Er wollte hier wohnen, er wollte, dass Grover Hills wieder so wie früher war, jetzt wo die Zwillinge tot waren, und er wollte, dass Schwester Deans hier mit ihm wohnte.
Aber sie wollte nicht.
Er brachte seine Sachen hier raus, doch es dauerte nicht lange, und er fühlte sich einsam. Sein bester Freund hat eine Frau kennengelernt, und ihre Freundschaft ist durch die neue Beziehung in den Hintergrund gedrängt worden. Adrian ist eifersüchtig auf die beiden und gleichzeitig freut er sich für sie, wenn auch nicht so sehr, dass er sie auffordern würde, zu ihm zu ziehen. Er wünschte nur, die Dinge hätten sich anders entwickelt.
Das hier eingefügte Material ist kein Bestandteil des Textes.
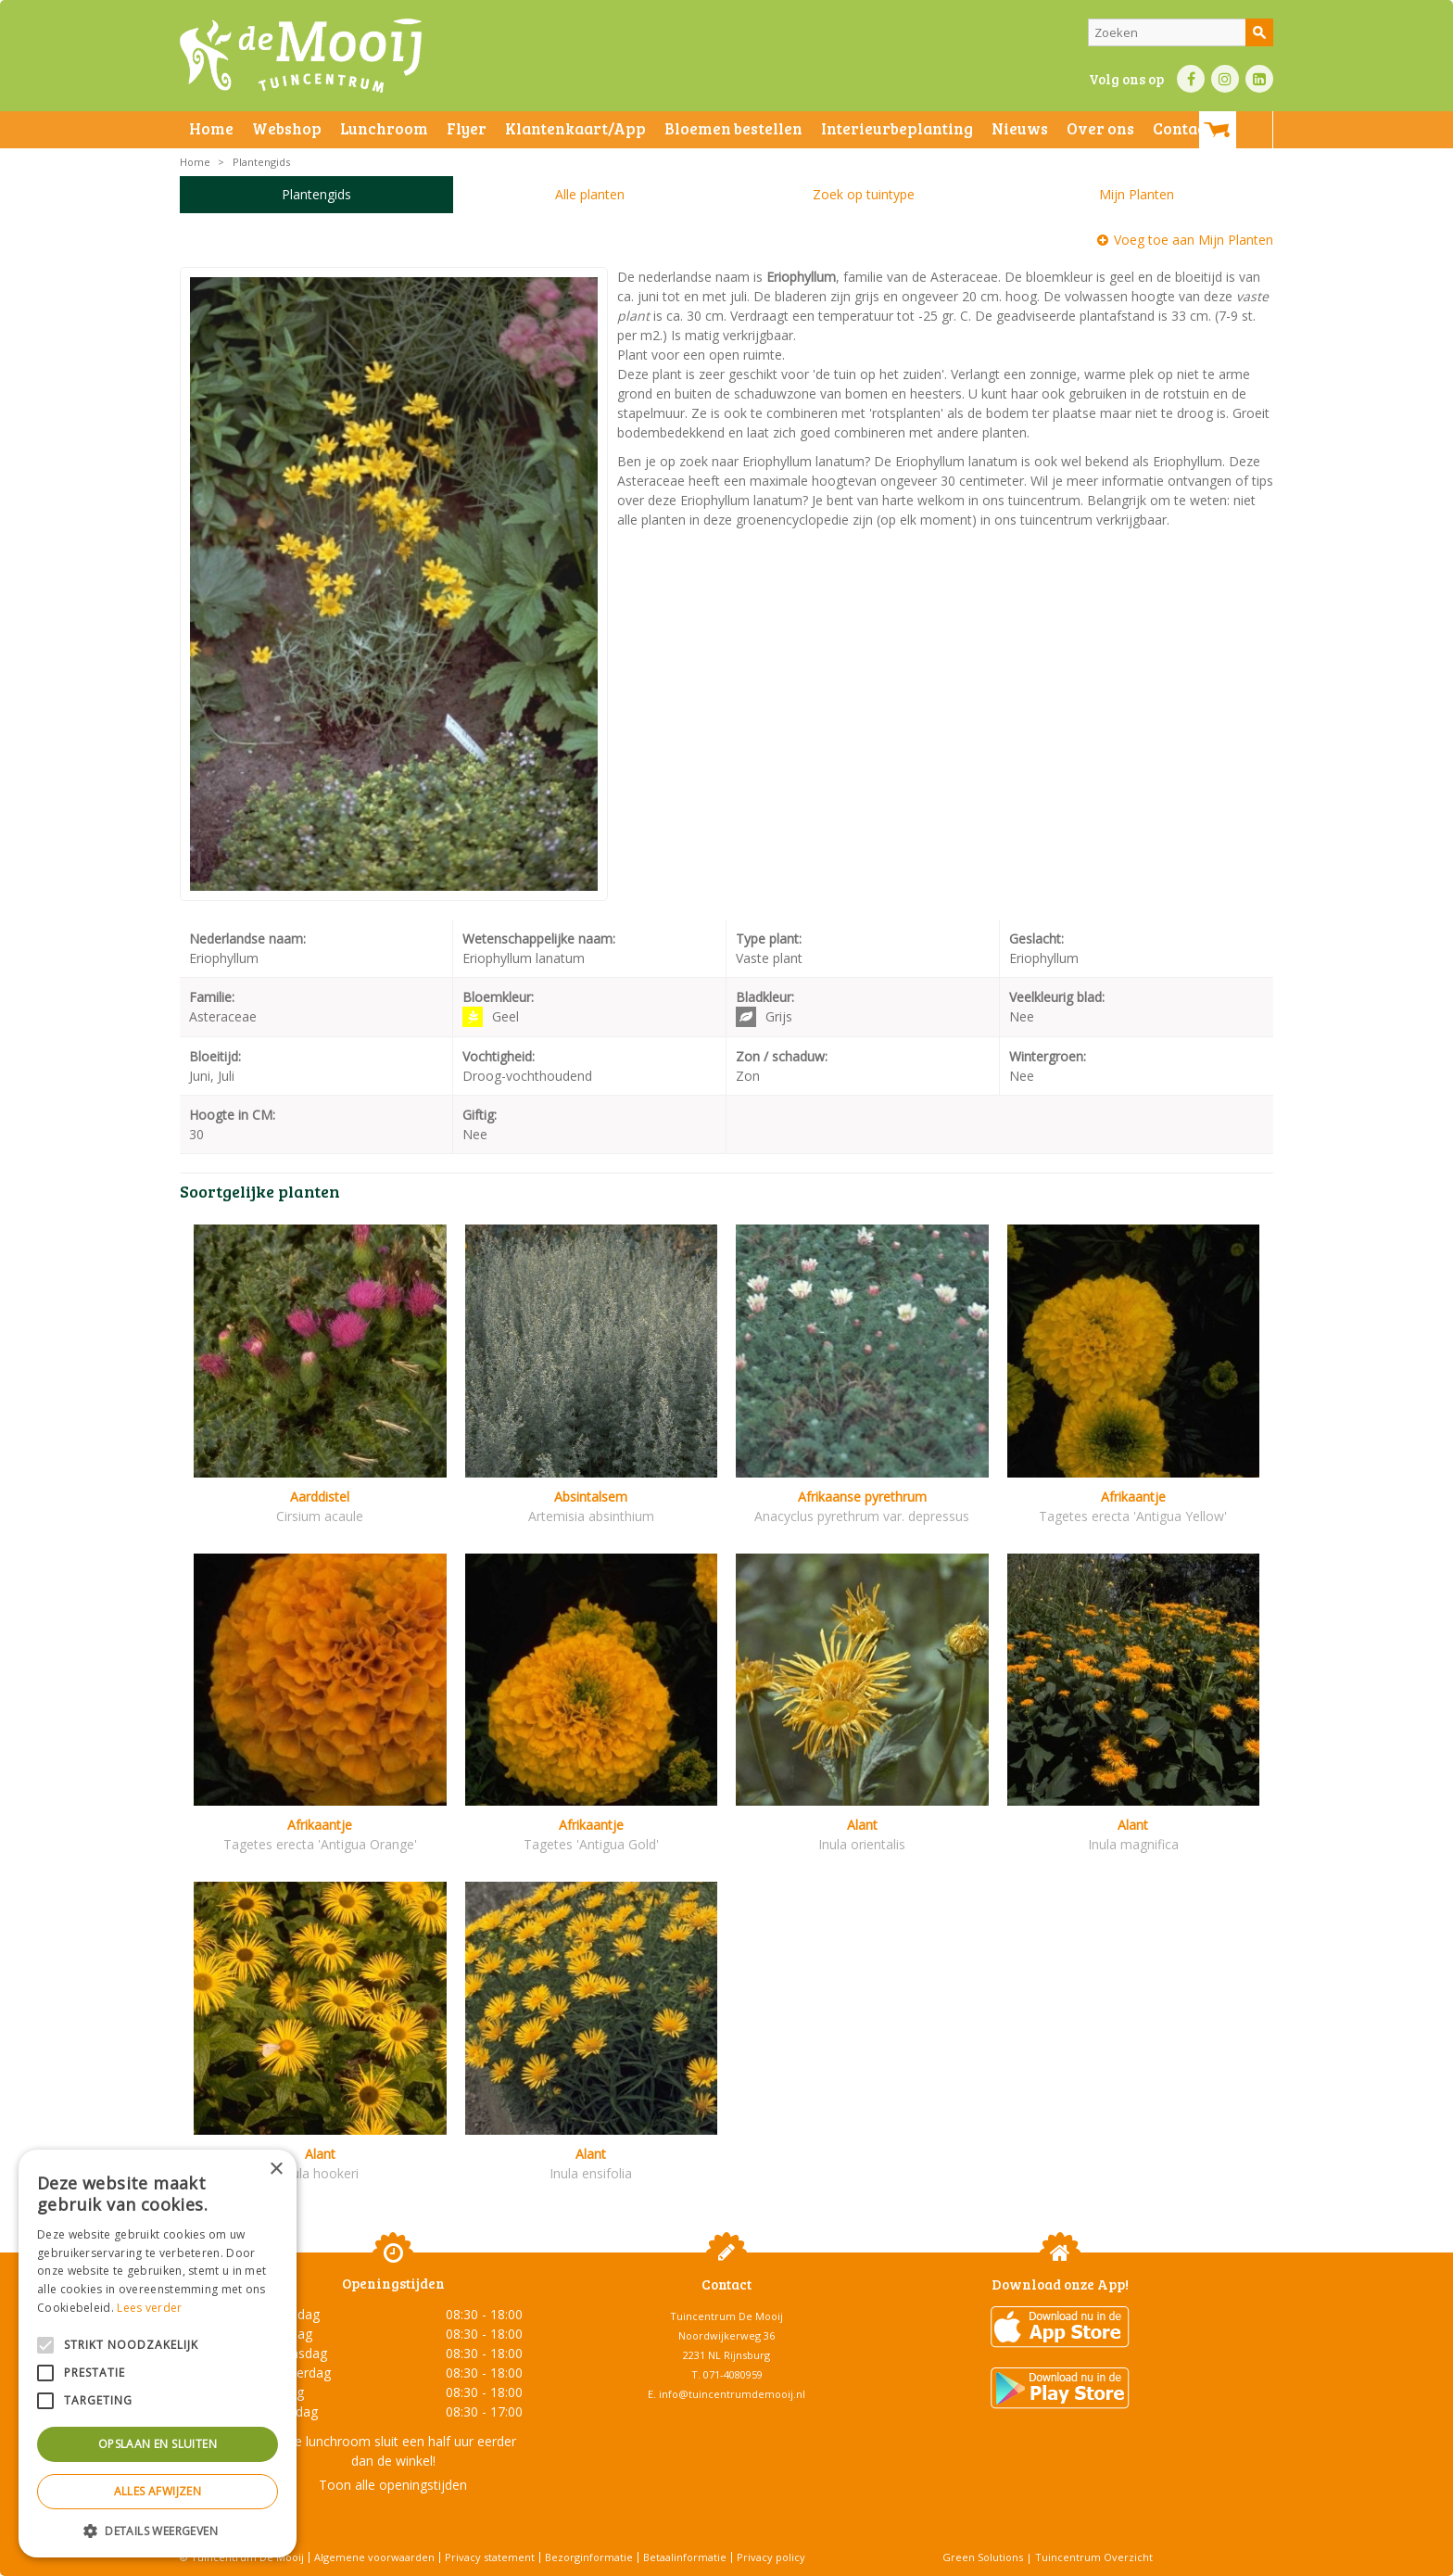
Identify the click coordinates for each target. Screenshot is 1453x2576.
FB (1191, 79)
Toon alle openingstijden (393, 2485)
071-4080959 (733, 2374)
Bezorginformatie (589, 2557)
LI (1259, 79)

Jetzt wo er wieder hier ist, kann er sich deutlich an die schönen Momente erinnern, und davon hatte es viele gegeben. Er erinnert sich an einige der Mörder, die hierherkamen und blieben, junge Männer und Frauen, denen nicht ganz bewusst war, was sie getan hatten, oder den Anschein erweckten. Denn manchmal, nachts, erzählten sie ihm bis ins kleinste Detail von ihren Taten, und ihre Geschichten erwachten zum Leben. Er konnte die Einzelheiten durch ihre Augen sehen, sie widerten ihn an und versetzten ihn gleichzeitig in Erregung. Einige Geschichten waren so lebhaft, dass sie ihm fast wie seine eigenen Erinnerungen vorkamen.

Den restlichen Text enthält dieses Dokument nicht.